(SOURCE DATA begins)

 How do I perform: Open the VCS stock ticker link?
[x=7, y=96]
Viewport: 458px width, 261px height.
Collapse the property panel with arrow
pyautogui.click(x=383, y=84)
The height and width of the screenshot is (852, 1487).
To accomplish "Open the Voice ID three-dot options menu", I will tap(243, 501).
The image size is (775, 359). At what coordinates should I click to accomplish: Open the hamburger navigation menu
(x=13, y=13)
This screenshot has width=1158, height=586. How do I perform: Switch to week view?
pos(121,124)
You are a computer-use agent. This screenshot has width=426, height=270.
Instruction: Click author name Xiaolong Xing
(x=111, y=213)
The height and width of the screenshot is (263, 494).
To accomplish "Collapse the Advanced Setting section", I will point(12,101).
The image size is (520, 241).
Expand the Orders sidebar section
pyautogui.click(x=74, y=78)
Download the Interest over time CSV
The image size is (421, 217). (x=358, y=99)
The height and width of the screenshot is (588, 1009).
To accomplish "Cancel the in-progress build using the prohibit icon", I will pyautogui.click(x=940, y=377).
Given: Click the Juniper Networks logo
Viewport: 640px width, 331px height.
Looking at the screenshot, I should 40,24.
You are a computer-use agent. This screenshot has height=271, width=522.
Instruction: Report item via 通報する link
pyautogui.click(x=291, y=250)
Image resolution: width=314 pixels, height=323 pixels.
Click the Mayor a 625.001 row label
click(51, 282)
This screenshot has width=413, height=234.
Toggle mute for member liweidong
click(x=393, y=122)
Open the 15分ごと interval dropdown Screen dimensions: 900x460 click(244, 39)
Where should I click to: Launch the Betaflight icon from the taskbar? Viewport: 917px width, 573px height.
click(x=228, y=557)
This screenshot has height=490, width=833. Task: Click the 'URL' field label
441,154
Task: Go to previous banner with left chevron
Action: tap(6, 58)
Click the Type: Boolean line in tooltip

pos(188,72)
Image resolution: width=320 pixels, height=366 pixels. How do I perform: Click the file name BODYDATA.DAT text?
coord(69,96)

(SOURCE DATA ends)

AIM OF THE TASK: With every word kept as it is, set down the entries again.

FINISHED EXERCISE:
 How do I perform: Open the VCS stock ticker link?
[x=7, y=96]
Viewport: 458px width, 261px height.
Collapse the property panel with arrow
pyautogui.click(x=383, y=84)
The height and width of the screenshot is (852, 1487).
To accomplish "Open the Voice ID three-dot options menu", I will tap(243, 501).
The image size is (775, 359). At what coordinates should I click to accomplish: Open the hamburger navigation menu
(x=13, y=13)
This screenshot has width=1158, height=586. How do I perform: Switch to week view?
pos(121,124)
You are a computer-use agent. This screenshot has width=426, height=270.
Instruction: Click author name Xiaolong Xing
(x=111, y=213)
The height and width of the screenshot is (263, 494).
To accomplish "Collapse the Advanced Setting section", I will point(12,101).
The image size is (520, 241).
Expand the Orders sidebar section
pyautogui.click(x=74, y=78)
Download the Interest over time CSV
The image size is (421, 217). (x=358, y=99)
The height and width of the screenshot is (588, 1009).
To accomplish "Cancel the in-progress build using the prohibit icon", I will pyautogui.click(x=940, y=377).
Given: Click the Juniper Networks logo
Viewport: 640px width, 331px height.
Looking at the screenshot, I should 40,24.
You are a computer-use agent. This screenshot has height=271, width=522.
Instruction: Report item via 通報する link
pyautogui.click(x=291, y=250)
Image resolution: width=314 pixels, height=323 pixels.
Click the Mayor a 625.001 row label
click(51, 282)
This screenshot has width=413, height=234.
Toggle mute for member liweidong
click(x=393, y=122)
Open the 15分ごと interval dropdown Screen dimensions: 900x460 click(244, 39)
Where should I click to: Launch the Betaflight icon from the taskbar? Viewport: 917px width, 573px height.
click(x=228, y=557)
This screenshot has height=490, width=833. Task: Click the 'URL' field label
441,154
Task: Go to previous banner with left chevron
Action: tap(6, 58)
Click the Type: Boolean line in tooltip

pos(188,72)
Image resolution: width=320 pixels, height=366 pixels. How do I perform: Click the file name BODYDATA.DAT text?
coord(69,96)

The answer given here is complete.